## TASK REQUIREMENTS
Find the line with "The width and height of the screenshot is (1417, 761).". Repeat it and each line after it, exactly, down to the end of the records below.

Collected data
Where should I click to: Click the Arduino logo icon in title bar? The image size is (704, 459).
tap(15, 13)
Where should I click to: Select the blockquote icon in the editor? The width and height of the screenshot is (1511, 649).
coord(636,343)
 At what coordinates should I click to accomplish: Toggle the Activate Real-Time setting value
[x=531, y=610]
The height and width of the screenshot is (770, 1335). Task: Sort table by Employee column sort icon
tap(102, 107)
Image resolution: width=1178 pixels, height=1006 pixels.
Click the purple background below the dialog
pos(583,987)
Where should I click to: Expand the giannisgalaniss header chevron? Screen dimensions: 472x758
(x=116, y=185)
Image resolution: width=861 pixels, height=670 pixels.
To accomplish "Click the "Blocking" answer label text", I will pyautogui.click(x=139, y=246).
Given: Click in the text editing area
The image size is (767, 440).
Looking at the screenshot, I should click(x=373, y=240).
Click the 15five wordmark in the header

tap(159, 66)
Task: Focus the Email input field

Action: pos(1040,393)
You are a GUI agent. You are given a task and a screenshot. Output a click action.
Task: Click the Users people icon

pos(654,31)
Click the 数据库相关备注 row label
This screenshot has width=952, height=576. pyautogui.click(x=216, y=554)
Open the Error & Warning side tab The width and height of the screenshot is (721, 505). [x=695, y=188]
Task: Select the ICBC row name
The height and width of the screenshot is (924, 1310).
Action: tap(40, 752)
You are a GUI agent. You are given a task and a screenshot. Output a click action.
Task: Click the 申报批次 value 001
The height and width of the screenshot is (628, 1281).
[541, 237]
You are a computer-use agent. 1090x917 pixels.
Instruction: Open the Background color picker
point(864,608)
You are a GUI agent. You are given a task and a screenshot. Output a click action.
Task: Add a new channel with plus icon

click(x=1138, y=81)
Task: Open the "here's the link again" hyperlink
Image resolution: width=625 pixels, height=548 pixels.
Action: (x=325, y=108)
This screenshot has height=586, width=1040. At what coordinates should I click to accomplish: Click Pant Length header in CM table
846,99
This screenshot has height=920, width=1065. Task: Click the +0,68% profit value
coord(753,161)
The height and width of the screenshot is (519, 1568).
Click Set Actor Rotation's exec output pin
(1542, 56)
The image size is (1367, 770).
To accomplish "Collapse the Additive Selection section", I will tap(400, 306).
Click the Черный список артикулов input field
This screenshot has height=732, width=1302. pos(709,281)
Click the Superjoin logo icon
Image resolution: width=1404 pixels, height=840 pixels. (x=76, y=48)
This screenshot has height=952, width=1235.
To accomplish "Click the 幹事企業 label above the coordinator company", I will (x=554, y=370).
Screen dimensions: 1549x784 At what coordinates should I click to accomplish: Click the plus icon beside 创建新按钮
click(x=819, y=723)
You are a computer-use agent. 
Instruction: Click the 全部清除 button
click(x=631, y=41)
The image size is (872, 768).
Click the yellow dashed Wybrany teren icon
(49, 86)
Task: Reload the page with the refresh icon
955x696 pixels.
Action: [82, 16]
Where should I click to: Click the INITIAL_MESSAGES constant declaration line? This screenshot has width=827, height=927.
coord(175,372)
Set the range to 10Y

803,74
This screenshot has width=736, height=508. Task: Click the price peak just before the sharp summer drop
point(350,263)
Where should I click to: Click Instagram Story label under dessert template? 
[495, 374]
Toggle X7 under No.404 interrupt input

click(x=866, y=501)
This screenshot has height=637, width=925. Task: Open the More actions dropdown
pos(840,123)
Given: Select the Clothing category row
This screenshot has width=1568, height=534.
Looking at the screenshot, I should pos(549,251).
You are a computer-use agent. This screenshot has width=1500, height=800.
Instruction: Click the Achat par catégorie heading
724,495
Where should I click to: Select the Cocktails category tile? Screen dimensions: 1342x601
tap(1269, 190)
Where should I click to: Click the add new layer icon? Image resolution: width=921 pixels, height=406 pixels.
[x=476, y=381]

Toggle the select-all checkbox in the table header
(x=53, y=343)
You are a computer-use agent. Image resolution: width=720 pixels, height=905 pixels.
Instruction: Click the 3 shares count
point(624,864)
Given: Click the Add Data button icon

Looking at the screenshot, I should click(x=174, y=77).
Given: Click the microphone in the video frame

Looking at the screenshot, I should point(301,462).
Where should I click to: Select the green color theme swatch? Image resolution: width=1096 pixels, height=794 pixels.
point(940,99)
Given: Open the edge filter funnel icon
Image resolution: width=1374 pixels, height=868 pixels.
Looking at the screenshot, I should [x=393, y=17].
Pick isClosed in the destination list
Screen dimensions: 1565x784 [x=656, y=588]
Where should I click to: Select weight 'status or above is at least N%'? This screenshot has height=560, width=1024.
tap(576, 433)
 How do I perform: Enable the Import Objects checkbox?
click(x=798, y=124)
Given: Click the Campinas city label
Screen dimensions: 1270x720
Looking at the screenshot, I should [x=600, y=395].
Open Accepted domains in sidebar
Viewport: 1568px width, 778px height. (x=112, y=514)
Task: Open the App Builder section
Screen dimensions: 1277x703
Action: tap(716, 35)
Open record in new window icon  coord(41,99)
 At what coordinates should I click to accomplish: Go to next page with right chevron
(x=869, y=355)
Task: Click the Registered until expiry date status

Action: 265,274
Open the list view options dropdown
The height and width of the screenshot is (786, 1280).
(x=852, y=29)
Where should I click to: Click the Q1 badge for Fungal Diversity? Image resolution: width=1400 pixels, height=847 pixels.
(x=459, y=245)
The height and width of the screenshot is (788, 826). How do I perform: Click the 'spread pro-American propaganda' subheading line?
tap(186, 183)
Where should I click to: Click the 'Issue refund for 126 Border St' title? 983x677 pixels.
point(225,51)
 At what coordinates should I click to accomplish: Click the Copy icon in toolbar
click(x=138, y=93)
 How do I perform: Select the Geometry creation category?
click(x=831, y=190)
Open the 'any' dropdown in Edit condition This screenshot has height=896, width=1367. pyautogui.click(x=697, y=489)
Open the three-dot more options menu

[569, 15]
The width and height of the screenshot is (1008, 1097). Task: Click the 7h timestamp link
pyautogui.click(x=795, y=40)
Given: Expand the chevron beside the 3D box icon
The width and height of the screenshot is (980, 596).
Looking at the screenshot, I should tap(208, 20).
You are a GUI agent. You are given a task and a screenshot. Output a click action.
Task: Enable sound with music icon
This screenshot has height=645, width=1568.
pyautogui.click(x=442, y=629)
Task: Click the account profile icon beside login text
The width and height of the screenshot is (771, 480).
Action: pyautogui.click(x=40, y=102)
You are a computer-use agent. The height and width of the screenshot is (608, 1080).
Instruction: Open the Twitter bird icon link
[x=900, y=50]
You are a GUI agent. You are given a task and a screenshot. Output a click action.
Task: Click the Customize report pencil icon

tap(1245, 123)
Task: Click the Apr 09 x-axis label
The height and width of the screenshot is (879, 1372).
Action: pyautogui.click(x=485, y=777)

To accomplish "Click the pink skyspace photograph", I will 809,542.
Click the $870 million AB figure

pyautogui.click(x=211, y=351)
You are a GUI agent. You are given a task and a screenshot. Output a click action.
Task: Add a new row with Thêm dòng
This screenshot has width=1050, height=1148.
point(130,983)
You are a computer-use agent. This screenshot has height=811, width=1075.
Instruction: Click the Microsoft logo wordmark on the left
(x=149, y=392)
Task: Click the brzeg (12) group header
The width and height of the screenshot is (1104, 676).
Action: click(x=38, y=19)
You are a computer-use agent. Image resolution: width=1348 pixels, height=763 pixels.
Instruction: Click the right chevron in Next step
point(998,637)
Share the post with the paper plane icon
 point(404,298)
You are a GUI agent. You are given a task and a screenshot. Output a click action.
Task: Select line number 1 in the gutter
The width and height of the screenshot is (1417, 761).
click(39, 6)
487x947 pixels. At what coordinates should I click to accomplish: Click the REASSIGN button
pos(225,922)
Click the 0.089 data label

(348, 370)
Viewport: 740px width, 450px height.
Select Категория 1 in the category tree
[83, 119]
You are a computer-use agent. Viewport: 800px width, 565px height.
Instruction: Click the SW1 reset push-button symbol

## YOUR RESPONSE
The width and height of the screenshot is (1417, 761).
click(39, 6)
487x947 pixels. At what coordinates should I click to accomplish: Click the REASSIGN button
pos(225,922)
Click the 0.089 data label

(348, 370)
Viewport: 740px width, 450px height.
Select Категория 1 in the category tree
[83, 119]
You are a computer-use agent. Viewport: 800px width, 565px height.
Instruction: Click the SW1 reset push-button symbol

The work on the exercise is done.